Cooking Up the Equation
First, examine the recipe for creating the formula (see the "Regression Formula Recipe" sidebar), and then we'll see how to use it with real data. You can clip this recipe out and keep it in the kitchen drawer.
The regression recipe calls for two other ingredients, means and standard deviations for both variables. Here are those statistics for our example:
The admissions office built a regression equation from this information. Consequently, as each applicant's letter came into the admissions office, an officer could enter the student's ACT score into the regression formula and predict his GPA. Let's figure out the parts of the regression equation in this example:
By placing all this information into the regression equation format, we get this formula for predicting freshman GPA using ACT scores:
In our college admissions example, imagine two letters arrive. One applicant, Melissa, has an ACT score of 26. The other applicantlet's call him Brucehas an ACT score of 14.
Using the regression equation we have built, there would be two different predictions for these folks' eventual grade point averages:
I hope, for Bruce's sake, there is more than one spot available.
Why It Works
When two variables correlate with each other, there is overlap in the information they provide. It is as if they share information. Statisticians sometimes use correlational information to talk about variables sharing variance.
If some of the variance in one variable is accounted for by the variance in another variable, it makes sense that smart mathematicians can use one correlated variable to estimate the amount of variance from the mean (or distance from the mean) on another variable. They would have to use numbers that represent the variables' means and variability, and a number that represents the amount of overlap in information. Our regression equation uses all that information by including means, standard deviations, and the correlation coefficient.
Where Else It Works
Regression is helpful in answering research questions beyond making predictions. Sometimes, scientists just want to understand a variable and how it operates or how it is distributed in a population. They can do this by looking at how that variable is related to another variable that they know more about.
Where It Doesn't Work
There will be error in predictions under three circumstances. First, if the correlation is less than perfect between two variables, the prediction will not be perfectly accurate. Since there are almost never really large relationships between predictors and criteria, let alone perfect 1.0 correlations, real-world applications of regression make lots of mistakes. In the presence of any correlation at all, though, the prediction is more accurate than blind guessing. You can determine the size of your errors with the standard error of estimate [Hack #18].

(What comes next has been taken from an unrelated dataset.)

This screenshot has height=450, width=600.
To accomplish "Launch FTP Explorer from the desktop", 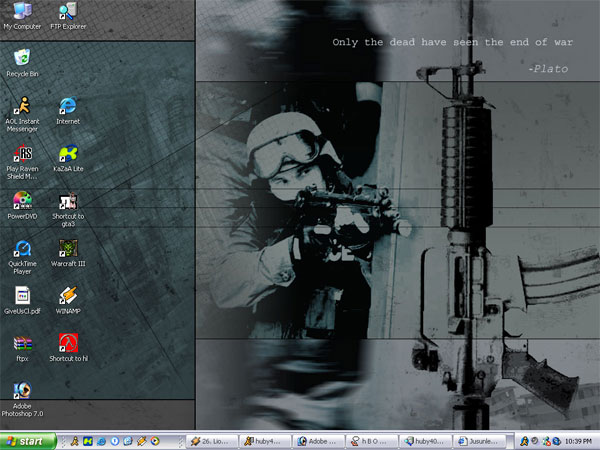I will [68, 12].
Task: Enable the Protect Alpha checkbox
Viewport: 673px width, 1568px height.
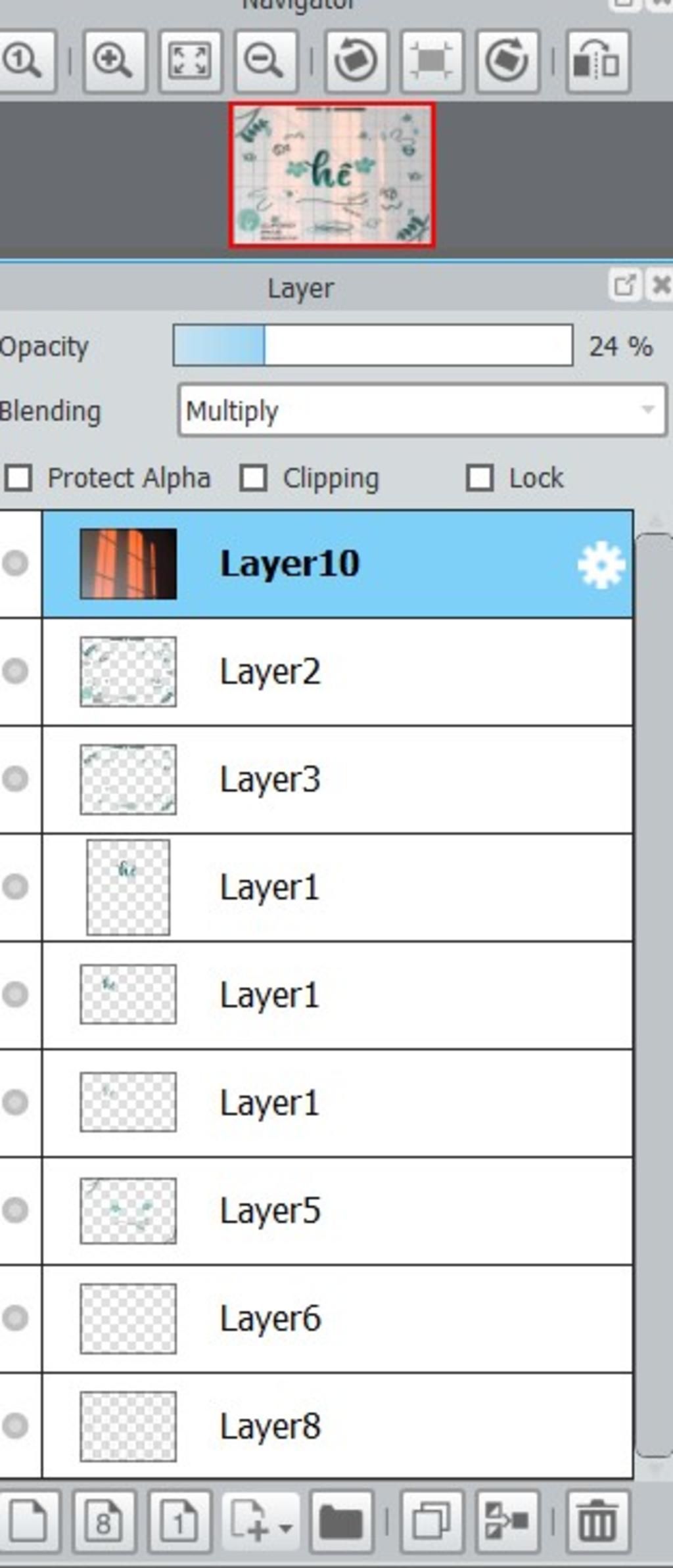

Second, linear regression assumes that the relationship is linear. This is discussed in "Graph Relationships" [Hack #12] in greater detail, but if the strength of the relationship varies at different points along the range of scores, the regression prediction will make large errors in some cases.
Finally, if the data collected to first establish the values used in the regression equation are not representative of future data, results will be in error. For example, in our college admissions example, if an applicant presents with an ACT score of 36, the predicted GPA is 5.52. This is an impossible value that does not even fit on the GPA scale, which maxes out at 4.0. Because the past data that was used to establish the prediction formula included few or no ACT scores of 36, the equation was not equipped to deal with such a high score.